I desire to receive each of you into my heart
and to give a gift of your lives to my Son
J.M.J.
January 1, 2013
Feast of the Mother of God!
Dear Family of Mary!
"Dear children, give the gift of your life to me and completely surrender to me so that I may help you to comprehend my motherly love and the love of my Son for you. My children, I love you immeasurably and today, in a special way, on the day of the birth of my Son, I desire to receive each of you into my heart and to give a gift of your lives to my Son. My children, Jesus loves you and gives you the grace to live in His mercy, but sin has overtaken many of your hearts and you live in darkness. Therefore, my children, do not wait, say `no' to sin and surrender your hearts to my Son, because only in this way will you be able to live God's mercy and, with Jesus in your hearts, set out on the way of salvation."(Message through Jakov Colo on December 25, 2012)
This beautiful message given through Jakov on Christmas Day, is the perfect message for us at the beginning of the New Year. Why? Because it is all about abandoning ourselves completely to God, through Our Lady. This is the incredible secret of St. Louis de Montfort. This is the childlike way of St. Therese of Lisieux. This is the joyful way of St. Maximilion Kolbe. Total trust, total giving over of our lives to Jesus, through Mary.
My friend, Susan, left a message on my answering machine yesterday, asking me to talk about abandonment of our lives to God. She thought it would help us enter the New Year! I agree. But I would like to quote someone who understands it much better than me, Caryll Houselander. Her words clear up a lot of confusion about abandonment to God:
It is of absolute necessity for our peace that we surrender ourselves wholly to God. Most people want to do this, but they do not because they are afraid. [Boy, is she right about that!]
If, in their rasher moments of fervor, they have made heroic self-offerings, they go about their business afterwards distinctly uneasy, fearful that some catastrophe will overtake them in order to detach them from the earthly affections which they suppose to be hindering their perfection.
If, to seek reassurance, they turn to those saints who are said to have sanctified themselves through leading "ordinary" lives, they are even more perturbed by the extraordinary way in which they did so.
To give one example, the very thought of the hourly, even momentary, little sacrifices made by St. Theresa of Lisieux opens up a terrifying prospect, all the more so because such lives are secret and without even the encouragement of friends. To think of oneself going on and on, denying self, giving up all the tidbits, refusing oneself the relief of a little complaining or a little flattery, spending one's life in small coin down to the last penny: this is beyond the power of human nature --- or at least of our human nature.
Both these anxieties can be put to rest by a little thought about God's approach to us, His way with human beings.

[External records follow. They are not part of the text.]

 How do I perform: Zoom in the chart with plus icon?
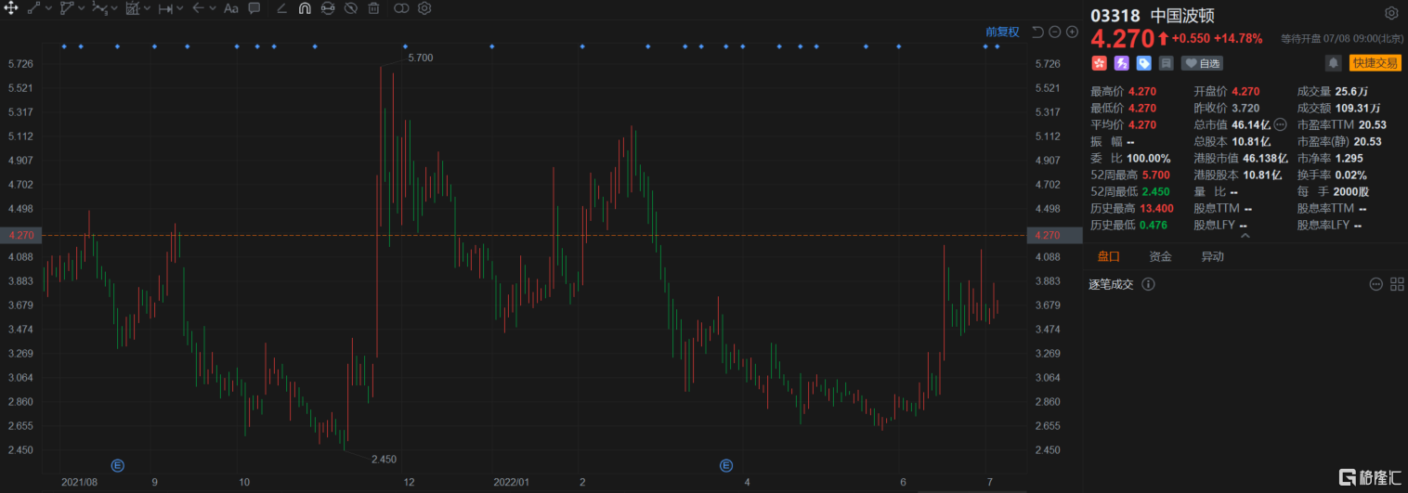tap(1072, 32)
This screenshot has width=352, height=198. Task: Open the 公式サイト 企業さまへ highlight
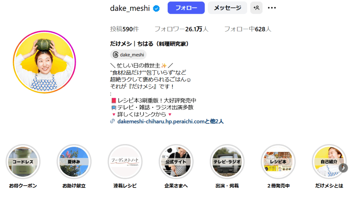176,161
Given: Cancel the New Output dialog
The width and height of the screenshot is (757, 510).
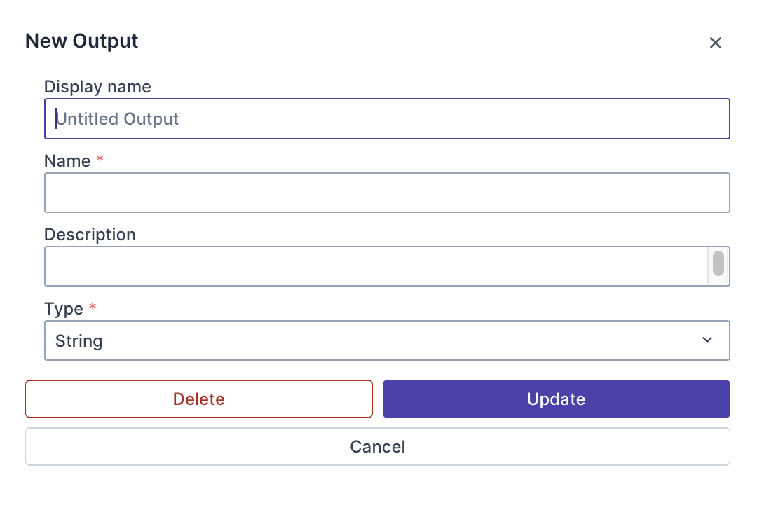Looking at the screenshot, I should (377, 447).
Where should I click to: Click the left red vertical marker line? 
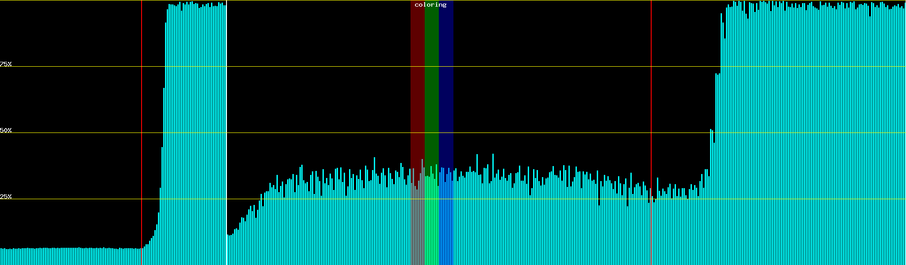pos(142,110)
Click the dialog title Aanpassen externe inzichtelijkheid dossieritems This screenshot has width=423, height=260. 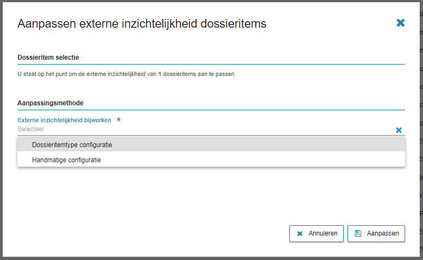142,23
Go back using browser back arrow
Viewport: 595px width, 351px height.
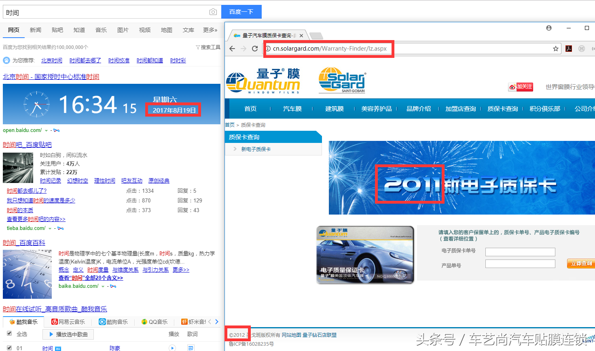[x=232, y=49]
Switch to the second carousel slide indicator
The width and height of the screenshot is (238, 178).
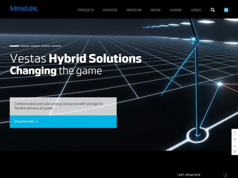coord(25,46)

It is not a way of detachment but of attachment; not a way of indifference but of love. He approaches not by catastrophes, but by gentleness; not demanding our surrender but winning it, if we put no obstacle, almost before we realize who it is that sues for our love.
An obstacle would be a refusal of any love, a shutting of the door on those who want to come into our life. To put no obstacle is to have the door always open to everyone who has any need of us.
"Behold!" our Lord says, "I stand at the door and knock."(Rev. 3:20) An obstacle to surrendering to Him would simply be not to open the door. If we opened it and saw who it is that knocks, we should not find it a difficult or a frightening thing to give Him what He asks of us.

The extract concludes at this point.